Text section:
The Shack: Our Little Poconos Getaway and Installing the Hardwood Floors (Post #13)

I’m so excited to get the hardwood floors installed at The Shack.  I feel like everything we’ve done thus far has been building up to this huge event!  If you’ve been following along, you know we’ve removed all the trim-work, casing & baseboards, then primed and painted the majority of the main floor, to prepare for this day.  All this work has taken a long time and a ton of elbow grease!


BEFORE: The main living area of The Shack, as seen here with it’s original sponge painted yellow walls, multiple unattractive flooring materials and various other dated elements. There are many changes planned for the future!

In past posts, I’ve shared the flooring we picked, which will be installed in the entire main floor, and the upstairs hallway plus loft.  Laying this floor will unify all the spaces and make everything look much bigger and more open.

Naturally Aged Hardwood Burlap MJ-B-7

I chose this floor from the ‘Old World’ collection at Naturally Aged Flooring. The species is actually Eucalyptus and the color is called Burlap. Each plank is 1/2″ thick x 7 5/8″ wide. They come in random Lengths ranging from 2′-7′. The boards are hand scraped and irregular with tool marks and distressing, to give a vintage appearance. You can see that the Eucalyptus wood has plenty of knots and pock-marks, adding to the vintage look of the floor…just what I wanted for my rustic mountain house!

First, we needed to pull up all the old flooring…so much work!  And, of course, the need to dispose of the flooring…there’s a lot of dust and dirt during the removal process and plenty of trash after you finish with demolition.


BEFORE: All the cheap flooring materials at The Shack, simply must go! It was relatively easy to remove the yucky, worn out carpeting in the living area and main floor bedroom. Even the plastic laminate in the kitchen was no big deal, with the help of a crow bar. It was the peel and stick tiles in the dining area that were tacky and horrible to take up.  They tended to break and have to be scraped off the sub-floor, leaving a sticky residue. So it was a complete mess!


PROGRESS: Here’s a photo of the main living area, after the carpet has been removed. It looks a little bleak here, but it’s going to get better VERY soon! Under all that carpeting and padding is a simple plywood sub-floor. One of the annoying things about removing carpeting, is the need to pull up staples…there are a lot. Carpet installers usually staple down the foam padding underneath the carpet (so it doesn’t shift around), and those staples really should be removed before installing any new hardwood. So my husband and I spent quite a bit of time on hands and knees with pliers, removing the many, many staples.

Set problem: Rewrite the post about installing hardwood floors at The Shack, starting at the words "PROGRESS: Here’s a" and ending after "many, many staples.". Change "pliers" to "pry bars".

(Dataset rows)
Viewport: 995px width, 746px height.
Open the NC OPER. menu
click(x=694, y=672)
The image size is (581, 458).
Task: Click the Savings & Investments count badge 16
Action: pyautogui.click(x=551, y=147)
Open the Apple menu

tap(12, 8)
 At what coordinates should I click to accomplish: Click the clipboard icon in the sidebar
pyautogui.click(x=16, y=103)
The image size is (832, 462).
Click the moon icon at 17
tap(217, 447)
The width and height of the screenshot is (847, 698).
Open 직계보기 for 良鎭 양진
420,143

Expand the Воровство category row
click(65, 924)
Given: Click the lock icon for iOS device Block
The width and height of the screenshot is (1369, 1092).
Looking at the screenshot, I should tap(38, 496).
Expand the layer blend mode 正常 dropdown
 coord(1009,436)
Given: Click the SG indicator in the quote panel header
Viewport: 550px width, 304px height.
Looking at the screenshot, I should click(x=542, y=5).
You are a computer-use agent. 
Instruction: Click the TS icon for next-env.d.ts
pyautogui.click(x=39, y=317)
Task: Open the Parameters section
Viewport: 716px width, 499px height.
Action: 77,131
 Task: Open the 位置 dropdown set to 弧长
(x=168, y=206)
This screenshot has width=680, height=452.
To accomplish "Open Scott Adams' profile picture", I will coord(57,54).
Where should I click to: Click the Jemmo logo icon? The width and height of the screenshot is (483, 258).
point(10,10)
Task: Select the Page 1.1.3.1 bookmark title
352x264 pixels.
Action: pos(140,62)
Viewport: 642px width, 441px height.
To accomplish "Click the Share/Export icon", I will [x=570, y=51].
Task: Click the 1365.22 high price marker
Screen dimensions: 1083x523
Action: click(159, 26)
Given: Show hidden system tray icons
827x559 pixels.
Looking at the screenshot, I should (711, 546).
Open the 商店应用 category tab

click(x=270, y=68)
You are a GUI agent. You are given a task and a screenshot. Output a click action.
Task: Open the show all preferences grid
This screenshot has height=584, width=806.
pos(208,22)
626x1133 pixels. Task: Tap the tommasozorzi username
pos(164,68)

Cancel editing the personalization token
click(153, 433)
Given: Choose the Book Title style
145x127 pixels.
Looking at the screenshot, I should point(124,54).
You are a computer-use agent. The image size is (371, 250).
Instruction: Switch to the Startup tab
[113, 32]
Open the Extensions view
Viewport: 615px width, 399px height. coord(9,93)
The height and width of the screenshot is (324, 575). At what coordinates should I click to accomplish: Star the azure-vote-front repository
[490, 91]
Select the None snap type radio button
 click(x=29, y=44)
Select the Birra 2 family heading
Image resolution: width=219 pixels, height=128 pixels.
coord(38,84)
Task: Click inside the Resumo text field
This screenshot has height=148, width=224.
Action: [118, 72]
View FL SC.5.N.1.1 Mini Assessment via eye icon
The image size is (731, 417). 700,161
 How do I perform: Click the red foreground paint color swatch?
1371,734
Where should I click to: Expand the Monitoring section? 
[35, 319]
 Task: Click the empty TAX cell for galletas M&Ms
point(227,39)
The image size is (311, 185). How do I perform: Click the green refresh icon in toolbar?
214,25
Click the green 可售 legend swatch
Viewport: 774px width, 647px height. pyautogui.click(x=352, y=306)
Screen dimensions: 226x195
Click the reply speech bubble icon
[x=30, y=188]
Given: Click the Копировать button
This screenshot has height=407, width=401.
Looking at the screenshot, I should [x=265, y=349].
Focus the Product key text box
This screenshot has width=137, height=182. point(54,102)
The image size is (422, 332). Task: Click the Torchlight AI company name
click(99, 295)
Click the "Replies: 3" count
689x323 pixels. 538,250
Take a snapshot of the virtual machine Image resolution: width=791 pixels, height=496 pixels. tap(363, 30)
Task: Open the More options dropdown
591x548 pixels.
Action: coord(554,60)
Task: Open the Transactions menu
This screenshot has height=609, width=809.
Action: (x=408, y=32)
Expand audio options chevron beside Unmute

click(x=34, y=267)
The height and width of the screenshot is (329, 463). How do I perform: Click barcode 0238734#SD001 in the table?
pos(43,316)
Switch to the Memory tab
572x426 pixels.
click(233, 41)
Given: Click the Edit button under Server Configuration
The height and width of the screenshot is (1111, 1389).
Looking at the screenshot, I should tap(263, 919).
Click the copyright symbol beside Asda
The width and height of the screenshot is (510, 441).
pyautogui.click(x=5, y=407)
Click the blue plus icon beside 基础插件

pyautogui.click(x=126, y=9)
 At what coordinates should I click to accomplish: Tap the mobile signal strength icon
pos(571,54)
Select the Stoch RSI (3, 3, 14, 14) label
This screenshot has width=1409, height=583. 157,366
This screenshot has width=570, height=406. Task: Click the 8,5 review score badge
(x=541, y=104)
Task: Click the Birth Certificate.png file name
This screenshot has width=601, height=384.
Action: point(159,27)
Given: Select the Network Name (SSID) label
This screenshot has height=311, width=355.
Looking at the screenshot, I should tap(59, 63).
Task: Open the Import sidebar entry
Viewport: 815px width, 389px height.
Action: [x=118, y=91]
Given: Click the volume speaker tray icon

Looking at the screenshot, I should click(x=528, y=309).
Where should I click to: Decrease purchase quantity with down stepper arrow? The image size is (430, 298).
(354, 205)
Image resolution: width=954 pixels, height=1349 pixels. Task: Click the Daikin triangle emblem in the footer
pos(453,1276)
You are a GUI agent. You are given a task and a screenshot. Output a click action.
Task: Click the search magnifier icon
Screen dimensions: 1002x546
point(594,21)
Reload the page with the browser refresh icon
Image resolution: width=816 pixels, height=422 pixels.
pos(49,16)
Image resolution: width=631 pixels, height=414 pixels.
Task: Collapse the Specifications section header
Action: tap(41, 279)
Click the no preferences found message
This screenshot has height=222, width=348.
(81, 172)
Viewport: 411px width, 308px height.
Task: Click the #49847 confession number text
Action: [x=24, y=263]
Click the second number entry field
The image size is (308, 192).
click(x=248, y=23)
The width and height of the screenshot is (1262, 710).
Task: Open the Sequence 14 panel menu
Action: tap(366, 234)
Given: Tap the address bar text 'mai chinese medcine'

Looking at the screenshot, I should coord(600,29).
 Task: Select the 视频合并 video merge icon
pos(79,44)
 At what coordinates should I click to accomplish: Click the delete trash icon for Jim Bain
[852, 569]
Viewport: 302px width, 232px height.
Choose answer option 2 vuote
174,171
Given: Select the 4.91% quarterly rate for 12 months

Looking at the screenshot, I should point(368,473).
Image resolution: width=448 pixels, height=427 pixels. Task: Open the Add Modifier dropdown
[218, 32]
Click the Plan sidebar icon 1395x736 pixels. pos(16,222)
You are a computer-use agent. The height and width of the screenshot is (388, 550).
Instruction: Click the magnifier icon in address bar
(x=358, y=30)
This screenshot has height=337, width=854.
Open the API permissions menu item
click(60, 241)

Correct answer:
PROGRESS: Here’s a photo of the main living area, after the carpet has been removed. It looks a little bleak here, but it’s going to get better VERY soon! Under all that carpeting and padding is a simple plywood sub-floor. One of the annoying things about removing carpeting, is the need to pull up staples…there are a lot. Carpet installers usually staple down the foam padding underneath the carpet (so it doesn’t shift around), and those staples really should be removed before installing any new hardwood. So my husband and I spent quite a bit of time on hands and knees with pry bars, removing the many, many staples.